| Textauszug |

────────────────────

Besonders gefährlich sind die versteckten Allergie-Auslöser. Da selbst die unscheinbarsten Lebensmittel eine unüberschaubare Reihe von Ausgangsmaterialien
enthalten, ist es dem Allergiker unmöglich, sich umfassend zu wappnen. Eine englische Nuß-Allergikerin erlitt einen tödlichen Schock, als sie ein Zitronen-Pie aß, in dem Nuß-Fragmente verarbeitet worden waren. Ein
Biß in einen Hamburger hätte ähnliche Folgen haben können. Auch in dem Junk-Fraß befinden sich Nuß-Spuren.
Eine Experten-Kommission des Straßburger Europarats stufte lediglich 391 von 2176 Geschmacksstoffen als unbedenklich ein. 180 Aromen hielt das Gremium für so
gesundheitsgefährdend, daß sie von der Verwendung abriet. Stoffe wie Allylalkoholester können Krebs verursachen; Phosphate in Babynahrung haben in Japan schon zu Massenvergiftungen geführt.
Der modernen Lebensmittelindustrie sind Grundstoffe wie Eier, Milch und Zucker zu kostbar, als daß sich mit ihnen rentabel wirtschaften ließe. Also ersetzen
die Lebensmittelchemiker sie durch billigere Surrogate. Da der Fließband-Fraß zu wenig Nährstoffe enthält, kann sich paradoxerweise in den reichsten Ländern der Erde ein Phänomen wie die Mangelernährung
herausbilden. In der Schweiz kam eine Studie zu dem Ergebnis, daß ein Drittel aller SchülerInnen an Vitamin- und Mineralstoffmangel leidet. Und durch eine Kalzium-Unterversorgung droht die Knochenschwund-Krankheit
Osteoporose - bisher älteren Menschen vorbehalten - zu einer neuen Kinderkrankheit zu werden.
Etikettenschwindel Wollte man alle Zusatzstoffe auf den Lebensmitteln deklarieren, so müßte jeder Brühwürfel
eine Packungsbeilage haben. Statt dessen einigten sich Politik und Wirtschaft auf windige Sprachregelungen, die mehr verschleiern als offenlegen. Alles, was der Natur synthetisch nachempfunden ist, gilt als
natürlich. Und existiert eigentlich gar nicht: als sogenannte "Nichtzusatzstoffe" oder "Nichtzutaten" brauchen sie keine Zulassungsverfahren über sich ergehen zu lassen.

────────────────────

| Informationen |
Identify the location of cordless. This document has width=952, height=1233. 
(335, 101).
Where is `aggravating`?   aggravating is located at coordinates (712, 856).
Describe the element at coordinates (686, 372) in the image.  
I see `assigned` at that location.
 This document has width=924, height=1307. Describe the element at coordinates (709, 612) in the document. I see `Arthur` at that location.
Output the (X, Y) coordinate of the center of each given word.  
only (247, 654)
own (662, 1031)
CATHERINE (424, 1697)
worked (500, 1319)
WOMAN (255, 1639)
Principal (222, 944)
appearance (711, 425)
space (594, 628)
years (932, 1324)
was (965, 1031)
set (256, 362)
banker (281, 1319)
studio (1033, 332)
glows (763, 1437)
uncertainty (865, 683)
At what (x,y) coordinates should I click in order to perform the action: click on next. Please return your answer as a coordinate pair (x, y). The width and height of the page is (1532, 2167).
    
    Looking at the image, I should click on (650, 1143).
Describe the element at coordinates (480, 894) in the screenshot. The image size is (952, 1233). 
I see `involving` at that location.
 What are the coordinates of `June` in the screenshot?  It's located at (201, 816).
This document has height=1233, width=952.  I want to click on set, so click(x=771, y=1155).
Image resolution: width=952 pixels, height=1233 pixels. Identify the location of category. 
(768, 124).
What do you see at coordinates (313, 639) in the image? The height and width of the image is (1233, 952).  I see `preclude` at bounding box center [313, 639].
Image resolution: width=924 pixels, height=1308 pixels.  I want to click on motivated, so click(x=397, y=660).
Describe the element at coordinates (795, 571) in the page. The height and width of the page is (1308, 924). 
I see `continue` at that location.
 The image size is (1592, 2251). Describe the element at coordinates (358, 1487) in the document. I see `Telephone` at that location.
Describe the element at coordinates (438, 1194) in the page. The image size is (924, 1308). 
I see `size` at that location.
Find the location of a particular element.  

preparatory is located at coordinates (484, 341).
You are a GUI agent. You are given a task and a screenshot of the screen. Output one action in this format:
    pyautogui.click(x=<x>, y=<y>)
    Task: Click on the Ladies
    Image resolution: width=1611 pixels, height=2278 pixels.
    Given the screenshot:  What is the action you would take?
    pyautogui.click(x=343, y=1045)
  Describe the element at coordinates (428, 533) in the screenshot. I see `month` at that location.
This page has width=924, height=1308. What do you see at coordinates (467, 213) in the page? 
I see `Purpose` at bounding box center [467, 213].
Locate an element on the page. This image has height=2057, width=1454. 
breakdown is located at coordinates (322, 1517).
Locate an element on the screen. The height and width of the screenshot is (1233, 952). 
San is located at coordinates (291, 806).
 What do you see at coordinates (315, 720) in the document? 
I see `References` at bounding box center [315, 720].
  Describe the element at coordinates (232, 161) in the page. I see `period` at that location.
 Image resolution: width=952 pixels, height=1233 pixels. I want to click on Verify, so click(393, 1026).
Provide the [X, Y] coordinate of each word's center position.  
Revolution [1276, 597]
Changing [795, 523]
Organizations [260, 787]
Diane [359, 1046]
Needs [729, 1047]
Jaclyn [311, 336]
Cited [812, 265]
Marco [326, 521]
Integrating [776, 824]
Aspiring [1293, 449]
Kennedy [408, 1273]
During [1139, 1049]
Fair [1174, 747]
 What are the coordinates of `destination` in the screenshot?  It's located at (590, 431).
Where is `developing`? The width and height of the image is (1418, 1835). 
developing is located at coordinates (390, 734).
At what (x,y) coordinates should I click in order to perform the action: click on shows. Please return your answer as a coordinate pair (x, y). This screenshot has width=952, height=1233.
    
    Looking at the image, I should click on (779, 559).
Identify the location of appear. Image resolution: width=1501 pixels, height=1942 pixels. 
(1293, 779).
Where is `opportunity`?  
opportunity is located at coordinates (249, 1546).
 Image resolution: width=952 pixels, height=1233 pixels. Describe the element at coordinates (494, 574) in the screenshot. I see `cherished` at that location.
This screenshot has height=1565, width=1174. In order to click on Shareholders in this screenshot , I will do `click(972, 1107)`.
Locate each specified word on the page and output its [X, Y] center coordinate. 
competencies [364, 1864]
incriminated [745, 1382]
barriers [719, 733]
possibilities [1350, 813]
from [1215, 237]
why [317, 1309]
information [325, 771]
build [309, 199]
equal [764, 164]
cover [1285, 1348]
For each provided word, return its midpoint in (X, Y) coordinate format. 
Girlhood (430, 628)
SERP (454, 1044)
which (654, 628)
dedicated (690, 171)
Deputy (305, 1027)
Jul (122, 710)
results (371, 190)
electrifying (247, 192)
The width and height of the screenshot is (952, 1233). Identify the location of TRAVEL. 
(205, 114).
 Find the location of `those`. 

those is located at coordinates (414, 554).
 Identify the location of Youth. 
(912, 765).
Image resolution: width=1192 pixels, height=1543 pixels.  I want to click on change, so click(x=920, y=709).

────────────────────

Führen Sie bitte den Text über Zusatzstoffe und versteckte Allergie-Auslöser in Lebensmitteln nach seinem letzten Satz weiter. Das Material wird hier nicht gebraucht.

"Naturidentisch" - also gleich und doch nicht gleich - heißt das dann auf den Verpackungen. Hinter der Bezeichnung "natürliches Aroma" kann sich auch gentech- nisch hergestelltes verbergen.
Denn unter die Kennzeichnungspflicht der "Novel Food-Verordnung" fallen Zusatzstoffe und Aromen nicht. Sie gilt nur für direkt verarbeitetes Gen-Food und wird selbst da hintergangen.
Die Food-Lobby
Für die globale Lebensmittelsicherheit ist der "Codex Alimentarius" zuständig, eine Organisation der UNO. Seit der Liberalisierung des Welthandels im Zuge der Globalisierung sind seine Beschlüsse
weltweit bindend, kein Land kann mehr in Eigenregie strengere Vorschriften erlassen. Klar, daß sich die LobbyistInnen der Food-Multi bei den Zusammenkünften des Codex tummeln. Und bisher hatten sie leichtes Spiel.
Sowohl die Positivliste für Zusatzstoffe als auch das Vorhaben, strengere toxikologische Untersuchungen bindend zu machen, kam durch ihre fürsorgliche Belagerung zu Fall. Ein Vorstoß der skandinavischen Länder,
Schutzbestimmungen für Allergiker zu erlassen, wurde ebenso abgeschmettert wie das Projekt, eine Zusatzstoff-Datenbank für Lebensmittel-Allergiker einzurichten. So ist weiterhin die Bahn frei für schlechtes,
billiges, krankmachendes Essen, das die Sinne täuscht und nur den Bilanzen der Food-Multis guttut.
Die COORDINATION GEGEN BAYER-GEFAHREN lehnt gentechnisch hergestellte Lebensmittel ab und fordert eine Kennzeichnungspflicht auch für gentechnisch
hergestellte Zusatz- und Aromastoffe sowie eine klarere Deklaration von künstlich hergestellten Aromen auf den Verpackungen.
Zitronensäure zu verkaufen HAARMANN & REIMER will seine
Zitronensäure-Produktion abstoßen. Nach den Worten von BAYER-Chef Dr. Manfred Schneider auf der Hauptversammlung gehört es nicht mehr zu den Kern-Aktivitäten des Unternehmens. Der wahre Hintergrund ist aber das
Kartell-Verfahren, das in den USA gegen HAARMANN & REIMER wegen illegaler Preisabsprachen im Zitronensäure-Markt angestrengt wurde. Das brachte dem Konzern eine schlechte Presse und verhagelte laut Handelsblatt
das Geschäft. Im Falle des Verkaufs würden 1.300 Beschäftigte ihren Arbeitsplatz verlieren, kündigte HAARMANN & REIMER-Geschäftsführer Lambert Courth an.